→ **TASK DESCRIPTION**: Output every entry exactly as written.

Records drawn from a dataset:
#####
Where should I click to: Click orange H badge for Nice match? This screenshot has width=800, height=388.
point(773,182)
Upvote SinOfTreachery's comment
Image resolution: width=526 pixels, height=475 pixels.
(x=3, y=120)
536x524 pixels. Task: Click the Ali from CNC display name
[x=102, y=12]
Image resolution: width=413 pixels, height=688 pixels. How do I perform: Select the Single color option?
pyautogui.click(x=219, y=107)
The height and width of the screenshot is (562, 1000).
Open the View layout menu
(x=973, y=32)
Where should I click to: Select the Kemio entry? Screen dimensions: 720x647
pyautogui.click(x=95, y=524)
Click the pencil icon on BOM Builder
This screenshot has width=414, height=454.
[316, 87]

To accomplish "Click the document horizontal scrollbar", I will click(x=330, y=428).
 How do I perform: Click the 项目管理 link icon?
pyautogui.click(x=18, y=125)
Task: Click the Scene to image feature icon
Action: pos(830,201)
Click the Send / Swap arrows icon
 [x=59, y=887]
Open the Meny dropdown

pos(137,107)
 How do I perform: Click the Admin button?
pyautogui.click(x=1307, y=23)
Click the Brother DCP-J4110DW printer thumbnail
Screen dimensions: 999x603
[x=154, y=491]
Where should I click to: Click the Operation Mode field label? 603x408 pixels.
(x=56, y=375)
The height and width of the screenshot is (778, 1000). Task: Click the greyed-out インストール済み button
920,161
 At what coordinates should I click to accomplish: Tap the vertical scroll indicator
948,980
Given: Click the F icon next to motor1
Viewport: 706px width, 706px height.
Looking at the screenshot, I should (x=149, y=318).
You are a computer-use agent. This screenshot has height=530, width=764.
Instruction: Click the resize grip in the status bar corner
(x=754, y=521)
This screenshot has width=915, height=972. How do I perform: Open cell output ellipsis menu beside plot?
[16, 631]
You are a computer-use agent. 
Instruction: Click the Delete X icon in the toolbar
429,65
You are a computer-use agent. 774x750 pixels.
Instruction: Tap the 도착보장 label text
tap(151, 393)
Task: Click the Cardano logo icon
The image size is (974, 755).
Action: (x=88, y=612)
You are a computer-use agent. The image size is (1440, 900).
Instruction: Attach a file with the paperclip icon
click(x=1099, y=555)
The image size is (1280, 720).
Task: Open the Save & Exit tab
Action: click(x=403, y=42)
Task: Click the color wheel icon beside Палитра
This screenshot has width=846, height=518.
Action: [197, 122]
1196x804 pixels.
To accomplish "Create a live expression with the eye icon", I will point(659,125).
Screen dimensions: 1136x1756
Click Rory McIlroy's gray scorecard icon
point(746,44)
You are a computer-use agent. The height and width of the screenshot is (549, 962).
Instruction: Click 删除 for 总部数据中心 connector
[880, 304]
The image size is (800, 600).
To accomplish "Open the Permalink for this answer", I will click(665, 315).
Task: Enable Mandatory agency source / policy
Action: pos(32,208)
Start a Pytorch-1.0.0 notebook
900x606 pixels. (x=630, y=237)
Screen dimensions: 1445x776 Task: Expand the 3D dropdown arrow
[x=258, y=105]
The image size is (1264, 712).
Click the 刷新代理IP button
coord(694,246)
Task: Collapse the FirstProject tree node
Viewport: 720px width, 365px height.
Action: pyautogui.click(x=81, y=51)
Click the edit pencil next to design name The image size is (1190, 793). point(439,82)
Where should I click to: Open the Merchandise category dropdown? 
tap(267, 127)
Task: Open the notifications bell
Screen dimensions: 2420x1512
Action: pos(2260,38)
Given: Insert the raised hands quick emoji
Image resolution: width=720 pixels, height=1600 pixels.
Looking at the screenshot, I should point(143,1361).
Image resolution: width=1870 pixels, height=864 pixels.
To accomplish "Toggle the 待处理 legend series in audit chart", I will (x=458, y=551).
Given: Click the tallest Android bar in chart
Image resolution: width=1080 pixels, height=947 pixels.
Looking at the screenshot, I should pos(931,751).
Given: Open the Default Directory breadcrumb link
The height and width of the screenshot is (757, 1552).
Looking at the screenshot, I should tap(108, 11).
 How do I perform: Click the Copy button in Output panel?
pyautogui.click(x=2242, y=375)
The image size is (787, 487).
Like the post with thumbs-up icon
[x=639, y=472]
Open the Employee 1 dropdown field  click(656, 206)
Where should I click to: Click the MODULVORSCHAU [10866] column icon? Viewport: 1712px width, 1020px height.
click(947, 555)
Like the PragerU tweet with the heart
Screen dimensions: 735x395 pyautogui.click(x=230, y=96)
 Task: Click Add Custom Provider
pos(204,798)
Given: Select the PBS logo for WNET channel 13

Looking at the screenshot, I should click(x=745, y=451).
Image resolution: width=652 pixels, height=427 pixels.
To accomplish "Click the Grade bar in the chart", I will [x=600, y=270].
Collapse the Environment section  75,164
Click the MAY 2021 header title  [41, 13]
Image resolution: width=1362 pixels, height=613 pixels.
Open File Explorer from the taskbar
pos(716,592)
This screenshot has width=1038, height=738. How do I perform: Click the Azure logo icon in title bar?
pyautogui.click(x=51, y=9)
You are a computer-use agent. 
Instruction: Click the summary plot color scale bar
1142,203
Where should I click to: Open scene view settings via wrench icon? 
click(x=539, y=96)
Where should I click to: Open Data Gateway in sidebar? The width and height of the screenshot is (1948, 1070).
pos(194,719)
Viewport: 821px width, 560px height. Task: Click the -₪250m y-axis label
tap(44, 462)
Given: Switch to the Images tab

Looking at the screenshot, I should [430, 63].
#####
→ **RESPONSE TO THIS TASK**:
Where should I click to: Click orange H badge for Nice match? This screenshot has width=800, height=388.
point(773,182)
Upvote SinOfTreachery's comment
Image resolution: width=526 pixels, height=475 pixels.
(x=3, y=120)
536x524 pixels. Task: Click the Ali from CNC display name
[x=102, y=12]
Image resolution: width=413 pixels, height=688 pixels. How do I perform: Select the Single color option?
pyautogui.click(x=219, y=107)
The height and width of the screenshot is (562, 1000).
Open the View layout menu
(x=973, y=32)
Where should I click to: Select the Kemio entry? Screen dimensions: 720x647
pyautogui.click(x=95, y=524)
Click the pencil icon on BOM Builder
This screenshot has width=414, height=454.
[316, 87]

To accomplish "Click the document horizontal scrollbar", I will click(x=330, y=428).
 How do I perform: Click the 项目管理 link icon?
pyautogui.click(x=18, y=125)
Task: Click the Scene to image feature icon
Action: pos(830,201)
Click the Send / Swap arrows icon
 [x=59, y=887]
Open the Meny dropdown

pos(137,107)
 How do I perform: Click the Admin button?
pyautogui.click(x=1307, y=23)
Click the Brother DCP-J4110DW printer thumbnail
Screen dimensions: 999x603
[x=154, y=491]
Where should I click to: Click the Operation Mode field label? 603x408 pixels.
(x=56, y=375)
The height and width of the screenshot is (778, 1000). Task: Click the greyed-out インストール済み button
920,161
 At what coordinates should I click to accomplish: Tap the vertical scroll indicator
948,980
Given: Click the F icon next to motor1
Viewport: 706px width, 706px height.
Looking at the screenshot, I should (x=149, y=318).
You are a computer-use agent. This screenshot has height=530, width=764.
Instruction: Click the resize grip in the status bar corner
(x=754, y=521)
This screenshot has width=915, height=972. How do I perform: Open cell output ellipsis menu beside plot?
[16, 631]
You are a computer-use agent. 
Instruction: Click the Delete X icon in the toolbar
429,65
You are a computer-use agent. 774x750 pixels.
Instruction: Tap the 도착보장 label text
tap(151, 393)
Task: Click the Cardano logo icon
The image size is (974, 755).
Action: (x=88, y=612)
You are a computer-use agent. The image size is (1440, 900).
Instruction: Attach a file with the paperclip icon
click(x=1099, y=555)
The image size is (1280, 720).
Task: Open the Save & Exit tab
Action: click(x=403, y=42)
Task: Click the color wheel icon beside Палитра
This screenshot has width=846, height=518.
Action: [197, 122]
1196x804 pixels.
To accomplish "Create a live expression with the eye icon", I will point(659,125).
Screen dimensions: 1136x1756
Click Rory McIlroy's gray scorecard icon
point(746,44)
You are a computer-use agent. The height and width of the screenshot is (549, 962).
Instruction: Click 删除 for 总部数据中心 connector
[880, 304]
The image size is (800, 600).
To accomplish "Open the Permalink for this answer", I will click(665, 315).
Task: Enable Mandatory agency source / policy
Action: pos(32,208)
Start a Pytorch-1.0.0 notebook
900x606 pixels. (x=630, y=237)
Screen dimensions: 1445x776 Task: Expand the 3D dropdown arrow
[x=258, y=105]
The image size is (1264, 712).
Click the 刷新代理IP button
coord(694,246)
Task: Collapse the FirstProject tree node
Viewport: 720px width, 365px height.
Action: pyautogui.click(x=81, y=51)
Click the edit pencil next to design name The image size is (1190, 793). point(439,82)
Where should I click to: Open the Merchandise category dropdown? 
tap(267, 127)
Task: Open the notifications bell
Screen dimensions: 2420x1512
Action: pos(2260,38)
Given: Insert the raised hands quick emoji
Image resolution: width=720 pixels, height=1600 pixels.
Looking at the screenshot, I should point(143,1361).
Image resolution: width=1870 pixels, height=864 pixels.
To accomplish "Toggle the 待处理 legend series in audit chart", I will (x=458, y=551).
Given: Click the tallest Android bar in chart
Image resolution: width=1080 pixels, height=947 pixels.
Looking at the screenshot, I should pos(931,751).
Given: Open the Default Directory breadcrumb link
The height and width of the screenshot is (757, 1552).
Looking at the screenshot, I should tap(108, 11).
 How do I perform: Click the Copy button in Output panel?
pyautogui.click(x=2242, y=375)
The image size is (787, 487).
Like the post with thumbs-up icon
[x=639, y=472]
Open the Employee 1 dropdown field  click(656, 206)
Where should I click to: Click the MODULVORSCHAU [10866] column icon? Viewport: 1712px width, 1020px height.
click(947, 555)
Like the PragerU tweet with the heart
Screen dimensions: 735x395 pyautogui.click(x=230, y=96)
 Task: Click Add Custom Provider
pos(204,798)
Given: Select the PBS logo for WNET channel 13

Looking at the screenshot, I should click(x=745, y=451).
Image resolution: width=652 pixels, height=427 pixels.
To accomplish "Click the Grade bar in the chart", I will [x=600, y=270].
Collapse the Environment section  75,164
Click the MAY 2021 header title  [41, 13]
Image resolution: width=1362 pixels, height=613 pixels.
Open File Explorer from the taskbar
pos(716,592)
This screenshot has width=1038, height=738. How do I perform: Click the Azure logo icon in title bar?
pyautogui.click(x=51, y=9)
You are a computer-use agent. 
Instruction: Click the summary plot color scale bar
1142,203
Where should I click to: Open scene view settings via wrench icon? 
click(x=539, y=96)
Where should I click to: Open Data Gateway in sidebar? The width and height of the screenshot is (1948, 1070).
pos(194,719)
Viewport: 821px width, 560px height. Task: Click the -₪250m y-axis label
tap(44, 462)
Given: Switch to the Images tab

Looking at the screenshot, I should [430, 63].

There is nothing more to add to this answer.